Social Security helps states adopt federal PKI

Washington is about to become the first state whose employers can digitally sign their online wage reports to the Social Security Administration ? something all 50 states will be able to offer if a Social Security pilot program to unify state and federal public key infrastructures proves successful.

Social Security will begin accepting Washington's certificates in April as part of a pilot to bring states and federal agencies under a uniform PKI system. The agency began testing digital certificates two years ago and a year ago started accepting Access Certificates for Electronic Services, the centerpiece of the General Services Administration's PKI program, issued to other federal agencies.

Although Washington has used digital certificates for several years, federal agencies weren't ready to accept them.

Washington's PKI program manager, Scott Bream, said he expects no technical glitches with Social Security's system, because Washington's certificates come from one of the federal certification authorities, Digital Signature Trust Co., Salt Lake City. The company is a holder of GSA's Access Certificates for Electronic Services contract.

"We've been tracking the federal government for a long time, and we modeled our policy after what was going on at the federal level," Bream said.

Chuck Liptz, Social Security's management analyst for the pilot, said the agency hopes eventually to accept certificates from all 50 states once interoperability problems are resolved.

"When the opportunity came to test out interoperability with the state of Washington, we thought, let's try this," he said.
About 450 Washington employers uploaded their online wage reports last year, but the files were not digitally signed, said Keren Cummins, vice president for government services at Digital Signature Trust. The businesses used personal identification numbers and pass codes instead.
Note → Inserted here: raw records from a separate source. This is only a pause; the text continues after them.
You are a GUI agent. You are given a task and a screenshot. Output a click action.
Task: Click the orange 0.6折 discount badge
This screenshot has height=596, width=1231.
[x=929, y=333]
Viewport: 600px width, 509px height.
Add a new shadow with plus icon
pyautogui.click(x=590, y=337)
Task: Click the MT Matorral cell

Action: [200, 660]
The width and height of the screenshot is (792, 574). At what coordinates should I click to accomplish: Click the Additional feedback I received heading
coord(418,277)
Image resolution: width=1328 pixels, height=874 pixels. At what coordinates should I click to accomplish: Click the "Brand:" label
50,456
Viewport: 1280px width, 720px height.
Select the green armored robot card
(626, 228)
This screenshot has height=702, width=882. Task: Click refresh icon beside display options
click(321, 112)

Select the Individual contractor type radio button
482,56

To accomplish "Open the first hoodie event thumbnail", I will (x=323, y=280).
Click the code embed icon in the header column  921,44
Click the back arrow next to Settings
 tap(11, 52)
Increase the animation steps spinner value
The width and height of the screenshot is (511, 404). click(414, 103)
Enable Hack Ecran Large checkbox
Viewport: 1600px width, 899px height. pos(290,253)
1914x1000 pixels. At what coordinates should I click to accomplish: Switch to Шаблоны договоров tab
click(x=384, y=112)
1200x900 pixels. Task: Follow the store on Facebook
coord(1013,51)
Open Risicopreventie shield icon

A browser service called Transact Washington lets employers digitally sign documents to state agencies. Bream said the state's certificates are even more secure than the ones used by federal agencies under ACES.

"We have three levels of assurance; ACES has one level of assurance," Bream said. The lowest level, standard assurance, is a verification feature in the browser. A second level can be information on a token or smart card, and the highest level requires obtaining a certificate in person with verification by a token or a biometric identifier.